DFB-Präsident Neuendorf betont: "Fußball steht für Zusammenhalt, nicht für Spaltung"
Hellmut RudolphDFB-Präsident Neuendorf betont: "Fußball steht für Zusammenhalt, nicht für Spaltung"
DFB-Präsident Bernd Neuendorf hat die Konzentration des Deutschen Fußball-Bundes (DFB) auf den Sport betont – trotz aktueller politischer Diskussionen.
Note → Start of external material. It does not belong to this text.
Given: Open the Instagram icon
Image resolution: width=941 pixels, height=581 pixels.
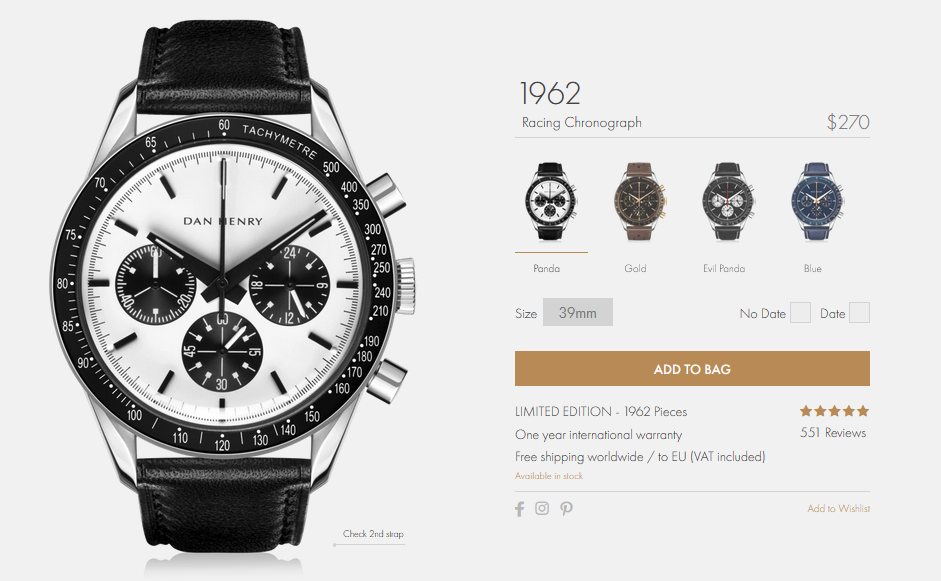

Er unterstrich, dass der Fußball für Zusammenhalt und nicht für Spaltung stehe und im Mittelpunkt der Arbeit des Verbandes bleibe.
Neuendorf räumte ein, dass der Sport nicht losgelöst von politischen Realitäten existiere. Gleichzeitig betonte er jedoch, dass sich der DFB bei politischen Themen im Zusammenhang mit der bevorstehenden FIFA-Weltmeisterschaft in Mexiko, Kanada und den USA zurückhaltend äußern werde.
Der Verband stehe in engem Austausch mit dem Auswärtigen Amt und anderen Behörden, um die Lage vor Ort zu beobachten. Dennoch werde der DFB, so Neuendorf, keine Stellung zu tagespolitischen Entwicklungen oder einzelnen Äußerungen beziehen.
Er wiederholte, dass der Fußball seine grundlegenden Werte hochhalten müsse – dazu gehörten Freiheit, Demokratie, Respekt, Toleranz, Vielfalt und Inklusion. Gleichzeitig machte Neuendorf deutlich, dass Hass, Ausgrenzung, Rassismus und Antisemitismus im Fußball keinen Platz hätten.
Der DFB werde seinen Fokus weiterhin auf den Sport richten, dabei aber die politischen Rahmenbedingungen im Blick behalten. Das Bekenntnis zu den grundlegenden Prinzipien bleibe unverändert. Im Zuge der WM-Vorbereitungen werde der Verband den Dialog mit den zuständigen Stellen fortsetzen.